Any long and bruising campaign season relies on the concept of the American Dream, baiting the nation with both the glow of its promise and the threat of its fiery demise. Arthur Miller’s talent for carefully wielding the power of those same extremes in his works was originally refined in All My Sons, the playwright’s first commercial success and winner of the Drama Critics’ Award for Best New Play in 1947. Now playing on the Keegan Theatre’s Church Street stage, director Susan Marie Rhea’s production of Sons wisely taps the weighty (and timely) disillusionment of a country at a crossroads and uses it as a backdrop for Miller’s go-to messages of raw ambition, disappointment, guilt, and forgiveness. The production stops just short of its full potential, but is affecting all the same.

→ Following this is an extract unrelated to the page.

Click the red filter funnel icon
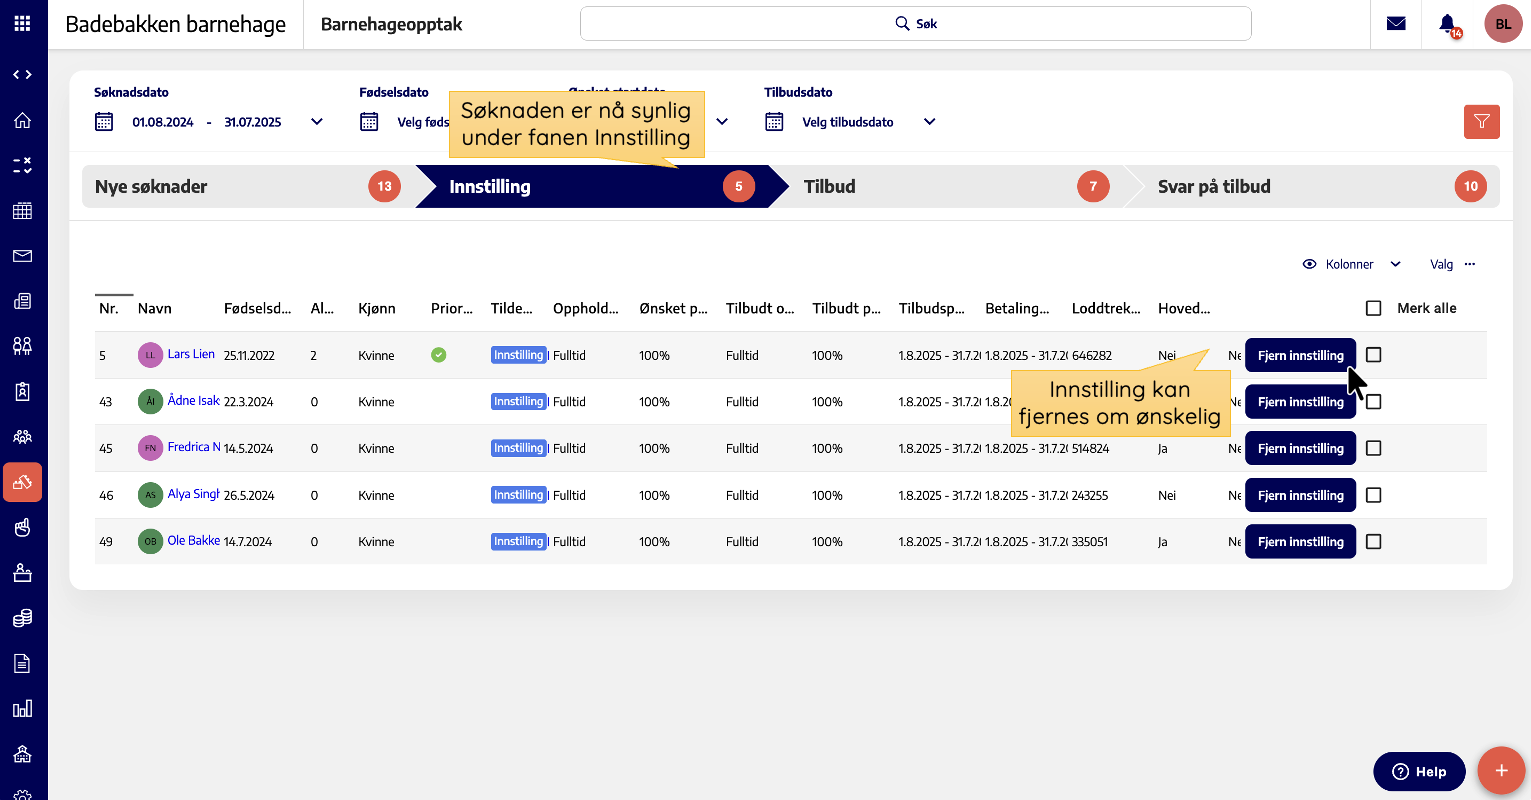Viewport: 1531px width, 800px height. (1481, 122)
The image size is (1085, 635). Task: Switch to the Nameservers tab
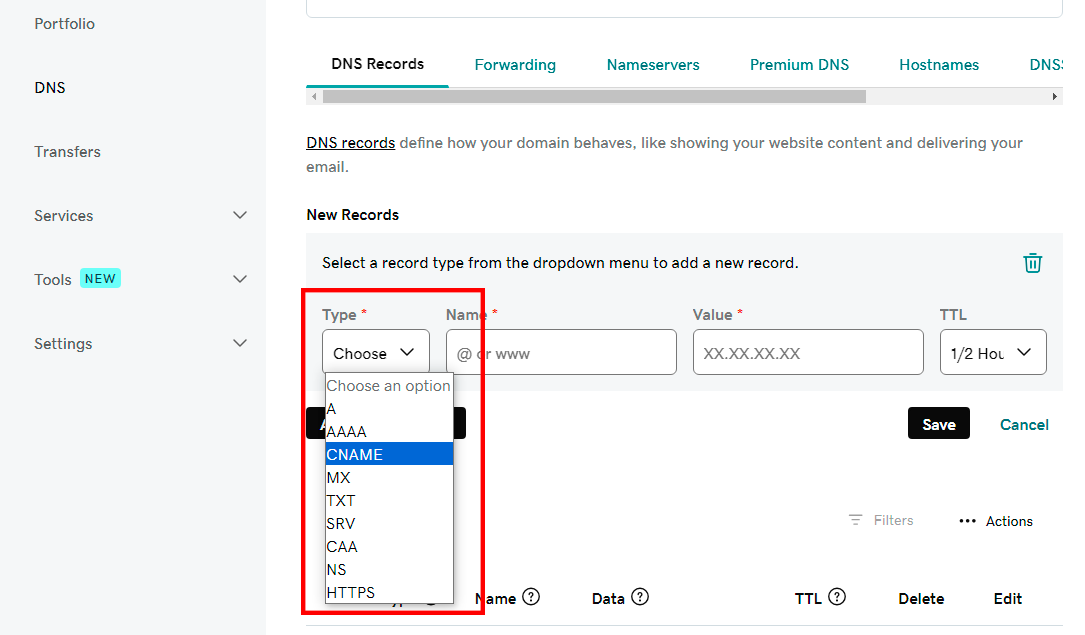(653, 65)
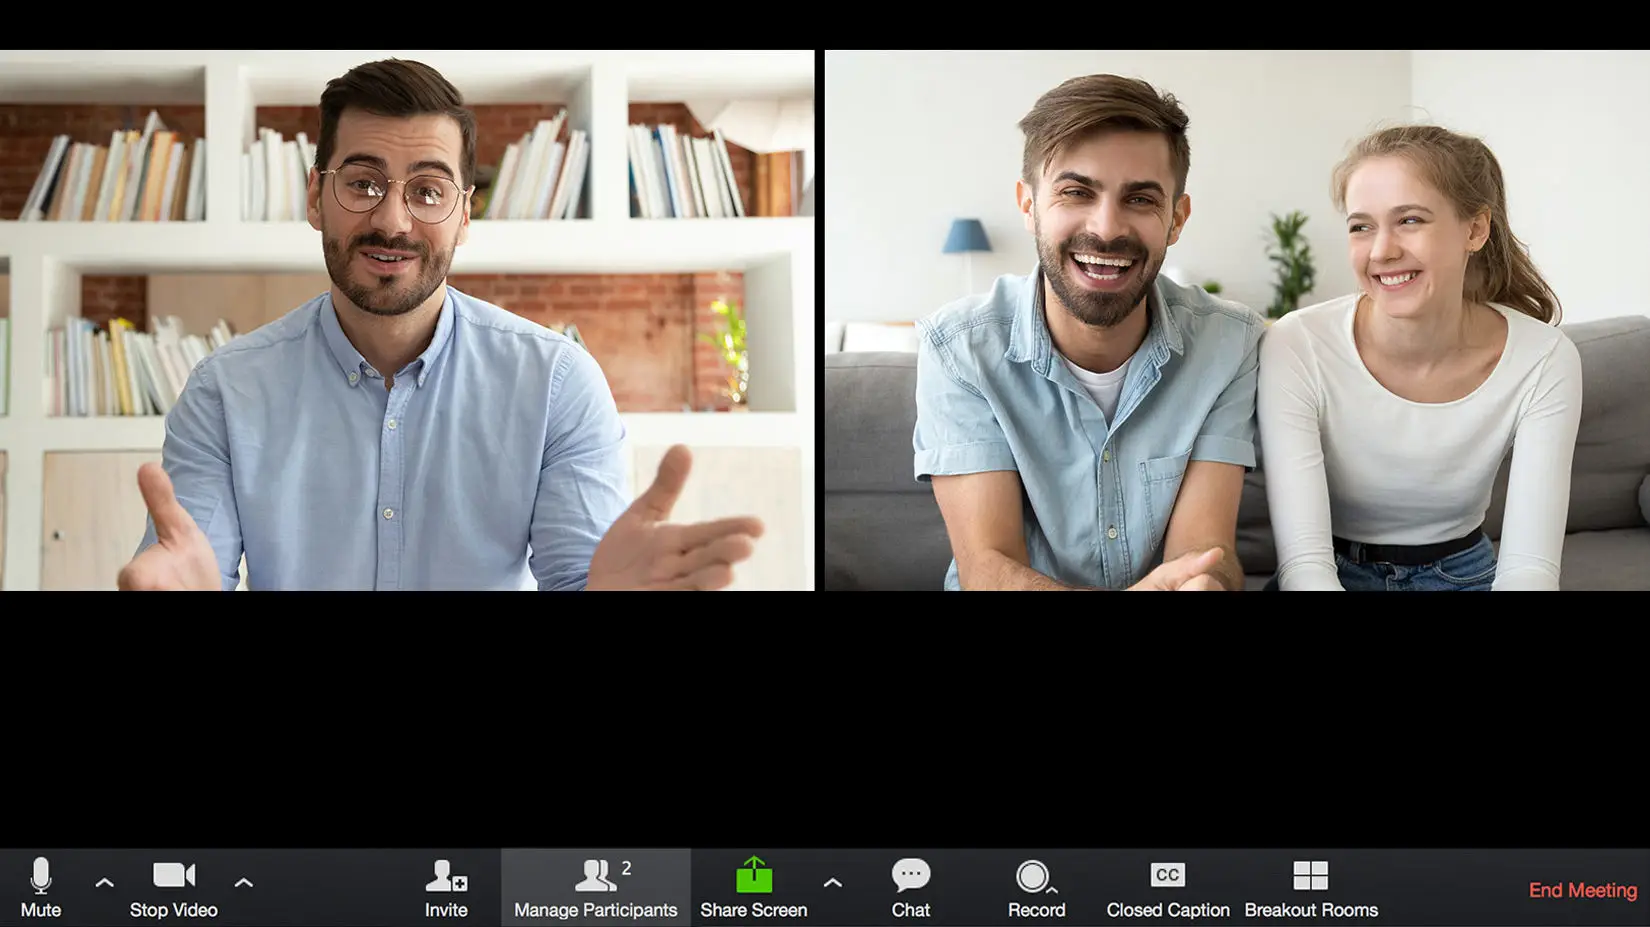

Set in an idyllic small-town backyard in the wake of World War II, the drama uses little in the way of complex set changes or ominous lighting to set the tone. Instead, slow-building emotional arcs and relationships play the predominant role in establishing the script’s layered dynamic. (The increasingly eerie chirp of songbirds juxtaposed against the omission of painful truths helps, too.) The Keller family is damaged, but you wouldn’t know it to look at them. Joe (Kevin Adams) and wife Kate (a steely Sheri S. Herren) are living comfortably despite the loss of their missing-in-action son, Larry, and Joe’s tainted wartime involvement in the manufacturing of faulty fighter plane parts. Joe was exonerated of all charges, but when his other son, Chris (Kevin Hasser), invites Annie (Brianna Letourneau), Larry’s former sweetheart and the daughter of Joe’s imprisoned business partner, to visit, there are plenty of tangled histories, repressed pain, and crushing truths to uncover among the white picket fences and patio furniture.
As Chris, Hasser is a standout. The character’s loyalty and optimistic demeanor belie the darker nuances needed to make his evolution believable, and Hasser’s subtle choices achieve that balance. Playing arguably the most complex role, Adams doesn’t always hit the mark as Joe. Rather than infusing earlier scenes with the kind of delicacy Hasser employs, Adams’s most powerful revelations appear clustered in the play’s latter half, adding to the action’s climactic rise, but lacking the kind of consistent depth Miller’s flawed patriarch deserves. Supporting actors are hit or miss, with Herren’s stubborn and haunted Kate shining in the scenes that ask the most of her dramatically while fading in others, and a gut-wrenching Bradley Foster Smith owning his limited stage time as Annie’s distraught brother George.
The men onstage handle the particularly masculine American pressure of social expectation versus the debilitating weight of an often disappointing reality—a struggle Miller also explored in later works such as Death of a Salesman and The Crucible—admirably. Before the world addressed what we would now call PTSD, when men were expected to maintain a stiff upper lip in the face of battles overseas or within their own consciences, all that pent-up emotion took a definitive toll. And it’s capturing that quietly tortured and sometimes explosive mentality that make Miller’s script so arresting. This interpretation grasps those qualities with a largely steady hand, and it pays off. And in a deeply divided climate that’s hammered what is expected of us as Americans into a sometimes petty oblivion, it’s a fitting reminder of the dangerous consequences of those pressures that can linger for years to come.
All My Sons is playing at the Keegan Theatre’s Church Street Theatre through December 1. Running time is around two and a half hours including one 15-minute intermission. Tickets ($30 to $35) are available through Keegan’s website.